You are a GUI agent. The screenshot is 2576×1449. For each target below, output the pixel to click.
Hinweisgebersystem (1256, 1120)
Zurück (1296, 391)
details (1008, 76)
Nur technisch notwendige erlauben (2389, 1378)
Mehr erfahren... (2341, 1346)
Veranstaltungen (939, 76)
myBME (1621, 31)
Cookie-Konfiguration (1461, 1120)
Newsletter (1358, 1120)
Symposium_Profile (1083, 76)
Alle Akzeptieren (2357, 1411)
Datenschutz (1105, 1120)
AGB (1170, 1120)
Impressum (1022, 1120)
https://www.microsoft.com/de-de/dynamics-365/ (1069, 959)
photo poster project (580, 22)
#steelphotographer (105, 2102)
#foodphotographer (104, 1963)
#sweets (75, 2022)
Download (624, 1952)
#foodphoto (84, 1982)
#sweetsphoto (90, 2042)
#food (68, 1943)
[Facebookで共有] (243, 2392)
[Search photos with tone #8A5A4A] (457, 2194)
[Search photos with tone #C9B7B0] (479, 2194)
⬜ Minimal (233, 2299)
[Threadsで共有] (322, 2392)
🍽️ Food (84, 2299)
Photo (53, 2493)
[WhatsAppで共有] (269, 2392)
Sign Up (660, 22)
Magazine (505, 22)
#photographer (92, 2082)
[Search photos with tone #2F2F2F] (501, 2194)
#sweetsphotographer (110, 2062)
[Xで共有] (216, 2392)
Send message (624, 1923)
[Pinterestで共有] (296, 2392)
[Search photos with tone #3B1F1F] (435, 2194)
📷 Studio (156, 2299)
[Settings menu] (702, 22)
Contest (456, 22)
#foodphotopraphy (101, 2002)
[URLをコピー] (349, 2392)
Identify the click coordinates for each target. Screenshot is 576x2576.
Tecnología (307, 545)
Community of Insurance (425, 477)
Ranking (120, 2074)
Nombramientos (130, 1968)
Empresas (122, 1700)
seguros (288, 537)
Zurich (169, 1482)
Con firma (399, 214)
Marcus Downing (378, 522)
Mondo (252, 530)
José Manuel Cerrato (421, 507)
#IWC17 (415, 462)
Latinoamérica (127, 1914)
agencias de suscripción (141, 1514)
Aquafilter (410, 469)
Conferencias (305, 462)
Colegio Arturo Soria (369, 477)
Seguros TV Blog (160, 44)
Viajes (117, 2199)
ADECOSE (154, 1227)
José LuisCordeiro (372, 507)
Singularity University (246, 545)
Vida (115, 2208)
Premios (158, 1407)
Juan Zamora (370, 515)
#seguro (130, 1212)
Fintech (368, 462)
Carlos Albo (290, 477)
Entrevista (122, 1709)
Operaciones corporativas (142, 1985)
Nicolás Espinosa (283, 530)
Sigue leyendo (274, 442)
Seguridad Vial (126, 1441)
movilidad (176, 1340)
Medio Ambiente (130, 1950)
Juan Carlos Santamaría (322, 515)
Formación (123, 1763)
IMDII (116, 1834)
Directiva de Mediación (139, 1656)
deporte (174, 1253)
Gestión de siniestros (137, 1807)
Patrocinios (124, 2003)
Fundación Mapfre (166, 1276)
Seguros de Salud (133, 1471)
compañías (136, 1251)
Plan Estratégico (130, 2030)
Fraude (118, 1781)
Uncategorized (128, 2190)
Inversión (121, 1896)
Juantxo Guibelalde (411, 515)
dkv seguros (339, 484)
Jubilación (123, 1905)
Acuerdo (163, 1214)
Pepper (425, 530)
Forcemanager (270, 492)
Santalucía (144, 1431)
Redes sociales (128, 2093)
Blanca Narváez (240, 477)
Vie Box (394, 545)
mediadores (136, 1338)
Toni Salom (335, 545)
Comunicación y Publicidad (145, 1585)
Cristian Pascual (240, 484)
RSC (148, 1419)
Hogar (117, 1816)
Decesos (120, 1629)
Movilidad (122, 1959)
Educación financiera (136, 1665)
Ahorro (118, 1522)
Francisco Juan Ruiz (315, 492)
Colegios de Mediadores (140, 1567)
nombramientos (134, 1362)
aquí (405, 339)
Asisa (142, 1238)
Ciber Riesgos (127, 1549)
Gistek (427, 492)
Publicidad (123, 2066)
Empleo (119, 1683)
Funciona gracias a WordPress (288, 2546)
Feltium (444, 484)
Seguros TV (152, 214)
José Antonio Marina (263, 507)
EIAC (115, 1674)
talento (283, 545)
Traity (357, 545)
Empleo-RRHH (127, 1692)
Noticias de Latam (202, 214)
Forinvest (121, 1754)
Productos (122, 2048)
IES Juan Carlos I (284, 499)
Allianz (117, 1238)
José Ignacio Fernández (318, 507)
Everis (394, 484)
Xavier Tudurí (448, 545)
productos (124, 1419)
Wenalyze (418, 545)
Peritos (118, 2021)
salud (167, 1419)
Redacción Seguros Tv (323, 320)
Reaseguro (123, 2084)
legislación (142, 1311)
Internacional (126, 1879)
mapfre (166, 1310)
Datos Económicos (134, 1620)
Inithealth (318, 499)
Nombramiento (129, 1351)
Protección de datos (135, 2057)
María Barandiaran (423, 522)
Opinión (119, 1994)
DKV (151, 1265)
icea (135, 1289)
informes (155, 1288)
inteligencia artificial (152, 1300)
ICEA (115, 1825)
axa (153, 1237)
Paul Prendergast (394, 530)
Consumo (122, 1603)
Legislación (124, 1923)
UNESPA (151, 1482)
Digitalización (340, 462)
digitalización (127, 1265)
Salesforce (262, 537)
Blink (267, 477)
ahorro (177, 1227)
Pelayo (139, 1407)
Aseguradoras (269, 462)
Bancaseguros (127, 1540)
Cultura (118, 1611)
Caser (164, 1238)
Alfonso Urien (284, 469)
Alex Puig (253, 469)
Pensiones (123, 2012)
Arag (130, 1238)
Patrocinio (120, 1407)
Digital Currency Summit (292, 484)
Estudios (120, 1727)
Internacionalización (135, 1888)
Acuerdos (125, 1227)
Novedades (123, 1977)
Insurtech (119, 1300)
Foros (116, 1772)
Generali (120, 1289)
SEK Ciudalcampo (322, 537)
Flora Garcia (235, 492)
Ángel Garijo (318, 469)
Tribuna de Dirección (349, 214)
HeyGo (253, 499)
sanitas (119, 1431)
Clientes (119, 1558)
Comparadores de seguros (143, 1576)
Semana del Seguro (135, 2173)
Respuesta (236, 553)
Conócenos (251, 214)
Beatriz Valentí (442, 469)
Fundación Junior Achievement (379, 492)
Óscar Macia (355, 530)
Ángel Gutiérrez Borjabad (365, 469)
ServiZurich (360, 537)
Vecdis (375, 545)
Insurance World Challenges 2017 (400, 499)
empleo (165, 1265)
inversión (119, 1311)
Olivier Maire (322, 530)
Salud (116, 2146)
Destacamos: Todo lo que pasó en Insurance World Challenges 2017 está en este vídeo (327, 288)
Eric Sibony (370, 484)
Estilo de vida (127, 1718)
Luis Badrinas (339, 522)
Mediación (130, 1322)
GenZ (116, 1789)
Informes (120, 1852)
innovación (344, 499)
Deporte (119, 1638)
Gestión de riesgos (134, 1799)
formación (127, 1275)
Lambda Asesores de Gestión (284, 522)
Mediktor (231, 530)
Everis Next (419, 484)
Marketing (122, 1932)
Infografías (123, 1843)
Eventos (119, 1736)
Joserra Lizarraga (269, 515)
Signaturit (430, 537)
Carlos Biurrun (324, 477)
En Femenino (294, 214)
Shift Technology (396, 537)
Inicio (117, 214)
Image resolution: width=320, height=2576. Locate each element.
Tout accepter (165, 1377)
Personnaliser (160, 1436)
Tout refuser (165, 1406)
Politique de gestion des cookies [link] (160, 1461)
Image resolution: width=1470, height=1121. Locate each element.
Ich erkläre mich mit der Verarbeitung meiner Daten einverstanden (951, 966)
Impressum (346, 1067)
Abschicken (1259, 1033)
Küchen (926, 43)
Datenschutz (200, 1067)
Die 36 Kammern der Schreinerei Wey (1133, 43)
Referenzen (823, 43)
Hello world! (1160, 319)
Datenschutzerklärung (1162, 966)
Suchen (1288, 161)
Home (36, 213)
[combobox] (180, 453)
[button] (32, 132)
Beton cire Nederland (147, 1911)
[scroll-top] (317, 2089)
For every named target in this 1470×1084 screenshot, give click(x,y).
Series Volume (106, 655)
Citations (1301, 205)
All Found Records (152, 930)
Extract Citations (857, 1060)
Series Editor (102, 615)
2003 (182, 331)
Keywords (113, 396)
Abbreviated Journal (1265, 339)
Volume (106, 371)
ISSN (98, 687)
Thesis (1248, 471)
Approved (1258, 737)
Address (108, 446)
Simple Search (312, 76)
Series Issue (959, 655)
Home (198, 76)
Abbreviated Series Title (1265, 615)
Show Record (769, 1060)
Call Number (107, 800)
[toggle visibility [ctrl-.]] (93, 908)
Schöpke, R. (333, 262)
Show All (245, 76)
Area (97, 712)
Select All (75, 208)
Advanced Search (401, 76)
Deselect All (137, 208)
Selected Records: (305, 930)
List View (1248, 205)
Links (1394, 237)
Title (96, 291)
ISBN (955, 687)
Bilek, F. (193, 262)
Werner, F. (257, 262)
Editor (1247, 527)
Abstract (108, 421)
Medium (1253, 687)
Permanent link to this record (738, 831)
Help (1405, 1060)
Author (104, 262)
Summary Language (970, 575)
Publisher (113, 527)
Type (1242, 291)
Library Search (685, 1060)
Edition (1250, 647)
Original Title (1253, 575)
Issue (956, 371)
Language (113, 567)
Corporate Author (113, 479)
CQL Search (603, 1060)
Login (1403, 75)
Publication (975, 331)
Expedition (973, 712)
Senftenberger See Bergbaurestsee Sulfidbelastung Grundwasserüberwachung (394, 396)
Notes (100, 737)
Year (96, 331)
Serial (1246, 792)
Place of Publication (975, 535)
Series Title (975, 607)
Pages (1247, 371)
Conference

Exercise = Copy the records above exactly, beginning at the line that contains "María Barandiaran (423, 522)" and stopping after the line that contains "Semana del Seguro (135, 2173)".

Your solution =
María Barandiaran (423, 522)
Opinión (119, 1994)
DKV (151, 1265)
icea (135, 1289)
informes (155, 1288)
inteligencia artificial (152, 1300)
ICEA (115, 1825)
axa (153, 1237)
Paul Prendergast (394, 530)
Consumo (122, 1603)
Legislación (124, 1923)
UNESPA (151, 1482)
Digitalización (340, 462)
digitalización (127, 1265)
Salesforce (262, 537)
Blink (267, 477)
ahorro (177, 1227)
Pelayo (139, 1407)
Aseguradoras (269, 462)
Bancaseguros (127, 1540)
Cultura (118, 1611)
Caser (164, 1238)
Alfonso Urien (284, 469)
Alex Puig (253, 469)
Pensiones (123, 2012)
Arag (130, 1238)
Patrocinio (120, 1407)
Digital Currency Summit (292, 484)
Estudios (120, 1727)
Internacionalización (135, 1888)
Acuerdos (125, 1227)
Novedades (123, 1977)
Insurtech (119, 1300)
Foros (116, 1772)
Generali (120, 1289)
SEK Ciudalcampo (322, 537)
Flora Garcia (235, 492)
Ángel Garijo (318, 469)
Tribuna de Dirección (349, 214)
HeyGo (253, 499)
sanitas (119, 1431)
Clientes (119, 1558)
Comparadores de seguros (143, 1576)
Semana del Seguro (135, 2173)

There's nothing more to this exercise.